No pictures, no extra lines: copy exactly from the line with "At what coordinates" through the end of the entries.
____
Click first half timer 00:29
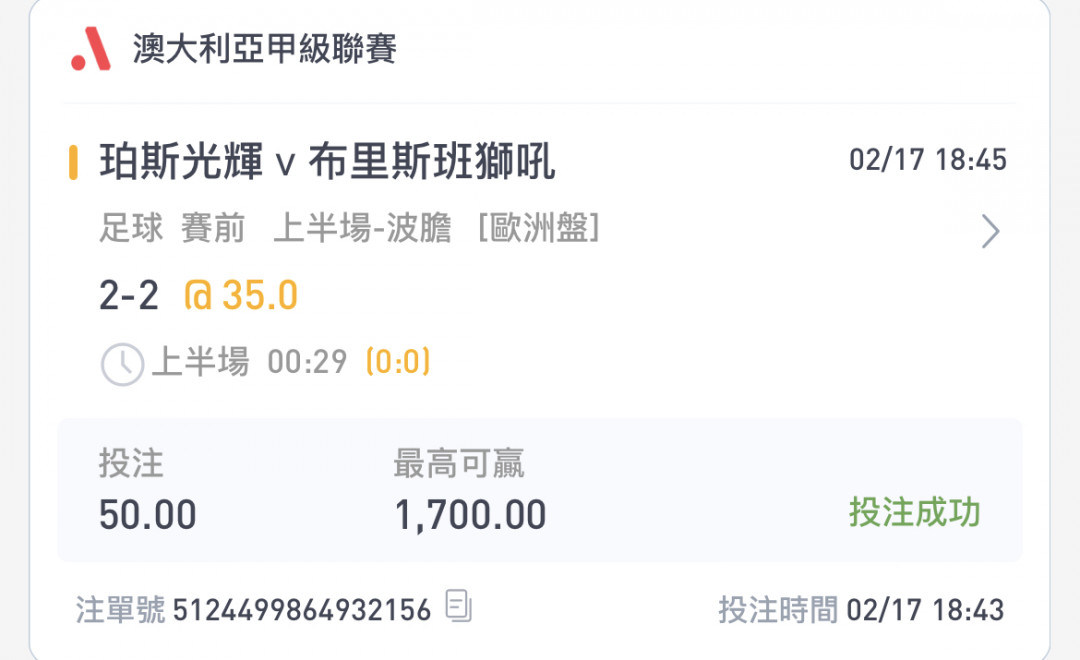 (307, 362)
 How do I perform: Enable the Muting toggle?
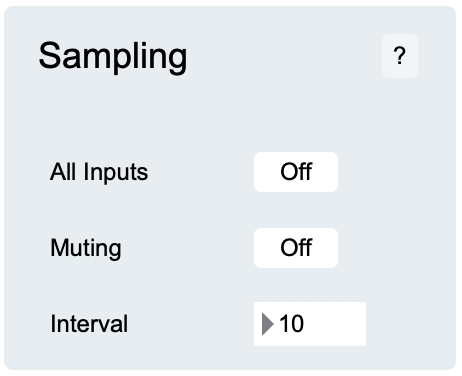(296, 248)
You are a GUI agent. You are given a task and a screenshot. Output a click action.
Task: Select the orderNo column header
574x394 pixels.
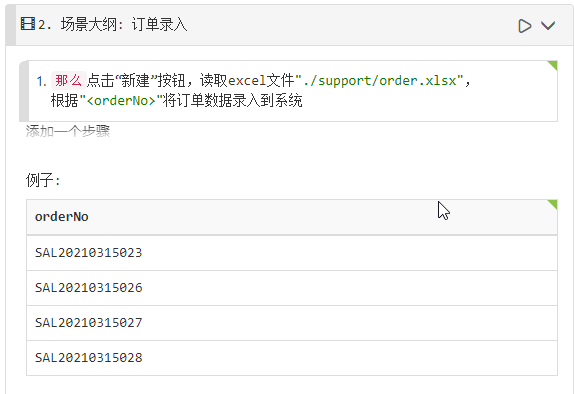pyautogui.click(x=62, y=217)
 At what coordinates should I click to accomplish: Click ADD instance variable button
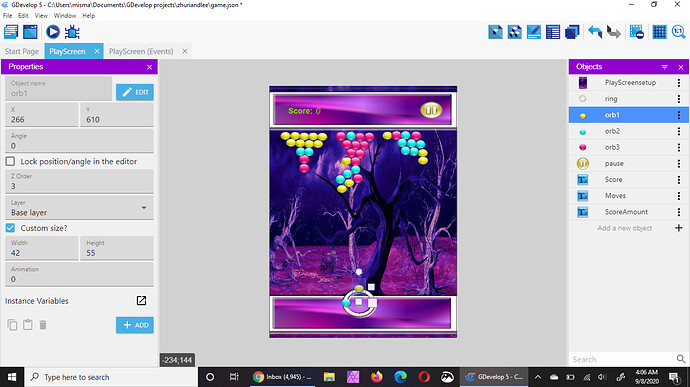click(135, 325)
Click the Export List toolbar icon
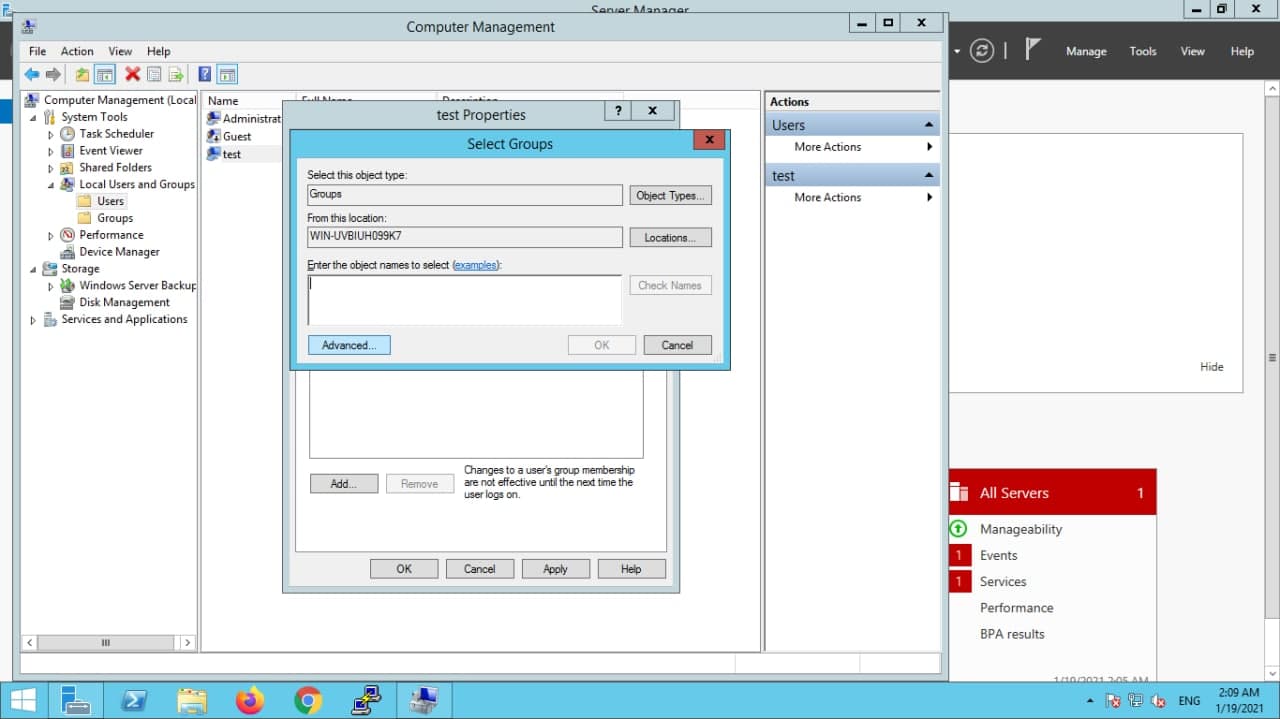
____
_Result for this exercise_
 At what coordinates should I click to accomplish: Click ADD instance variable button
click(135, 325)
Click the Export List toolbar icon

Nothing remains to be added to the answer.